[BEGIN Source excerpt]
Wednesday, June 11, 2008

dance-offs and the deluge

So I had two full days down in Philadelphia with Melanie Stewart and her hard-core crew of Philly dancers, working on this Ballroom Blitz/Time to Dance piece we're putting together for the Philadelphia Live Arts Festival.

You know you're on to something good when two and a half hours fly by and you spend most of the time laughing and every fifteen minutes or so the room gets taut and focused, all eyes on one thing, all mouths and eyes in the room open.

Yesterday we played a long-form improv game, basically. We did a dance competition with all of them assuming a competitor persona and when they got voted out they would cross the room and become a different judge persona. They had to create and perform a Dance of Desire or a Dance of Defeat, they had to pair up and do a duet using the text of Tom Paine's Rights of Man or Paul Aster's City of Glass, then they had to learn an insane combination dreamt up and taught by three of the judges.

All the way through, the "judges" in the room, which is anyone and everyone not competing kept babbling at them, evaluating and berating them with nonsense.

I kept telling them that we needed to see "the box". Walsh needed to see "the ingredients". We asked them to show us "the strawberry", since it's all about the strawberry. Just non-helpful bullshit to get them nodding and confused.

Bethanny's character Alice ended up beating out Les's character Dex for the Big Prize.

Hilarious stuff.

We're trying to go below the parody, since that's easy, and work around the ideas of judgement.

Who are we allowing to judge us and do we accept the judgement?

What are we competing for, exactly?

What is it to sit in judgement of an individual?

Questions like that.

We're showing something down in Philadelphia on the 19th and on Saturday we're doing an open workshop thing. My cousin's getting married out in Queens on Friday and I'm supposed to be leading a workshop thing with Melanie 10 AM Saturday morning.

That's going to go over well, I'm sure.

Big real estate meeting this afternoon with some uptown bigwigs and a LIT website task force gathering at the Dentons tonight. Trying to get a lot of things jump-started so we can take next week off and laze about on the beach out on Long Island with my family in from St. Louis.

Uncle John and Aunt Nan are getting ready to do their Dance of the Cuties with my sister's kids, Elizabeth, Nana and Ellie, collectively known as the Schwartz Family Players.
[END Source excerpt]
--- What the task asks ---
Copy out the stretch of the dance blog post from "We're trying to" through "accept the judgement?".
[BEGIN Stored data]
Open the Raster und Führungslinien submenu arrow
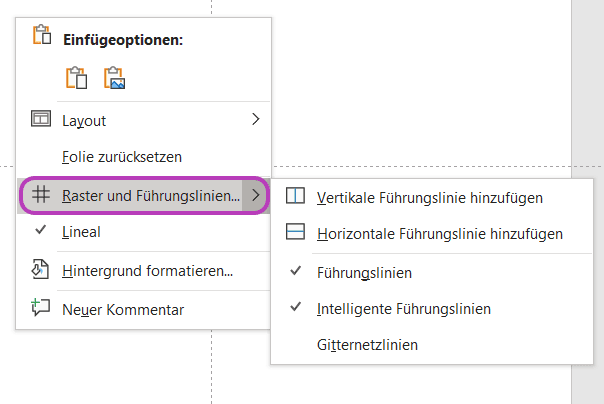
[END Stored data]
[BEGIN Stored data]
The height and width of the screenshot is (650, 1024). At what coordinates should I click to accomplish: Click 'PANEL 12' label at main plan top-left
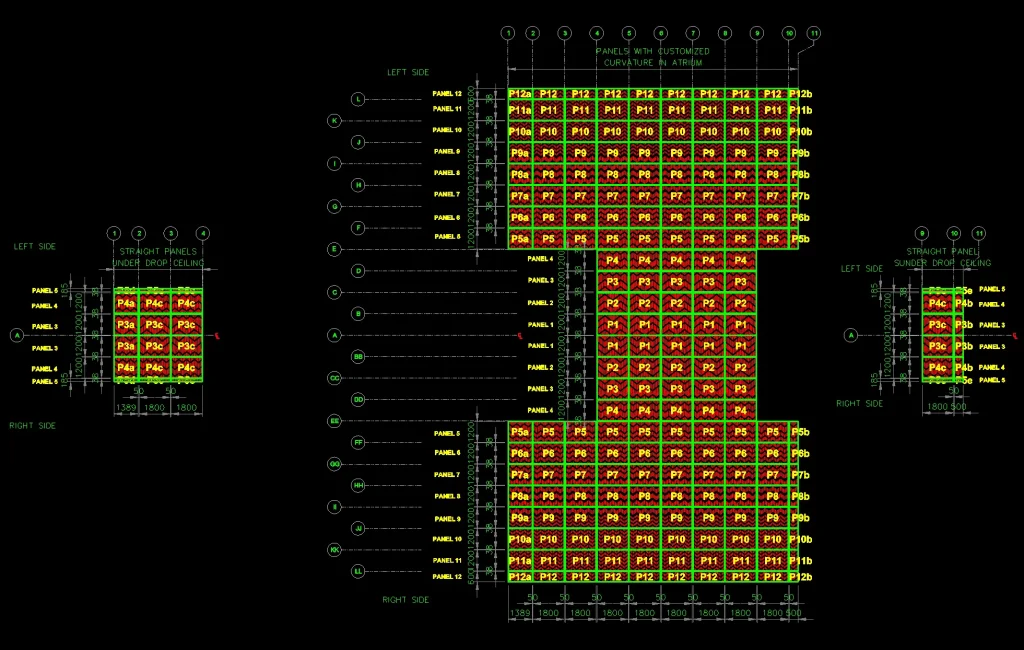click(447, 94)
[END Stored data]
--- Complete response ---
We're trying to go below the parody, since that's easy, and work around the ideas of judgement.

Who are we allowing to judge us and do we accept the judgement?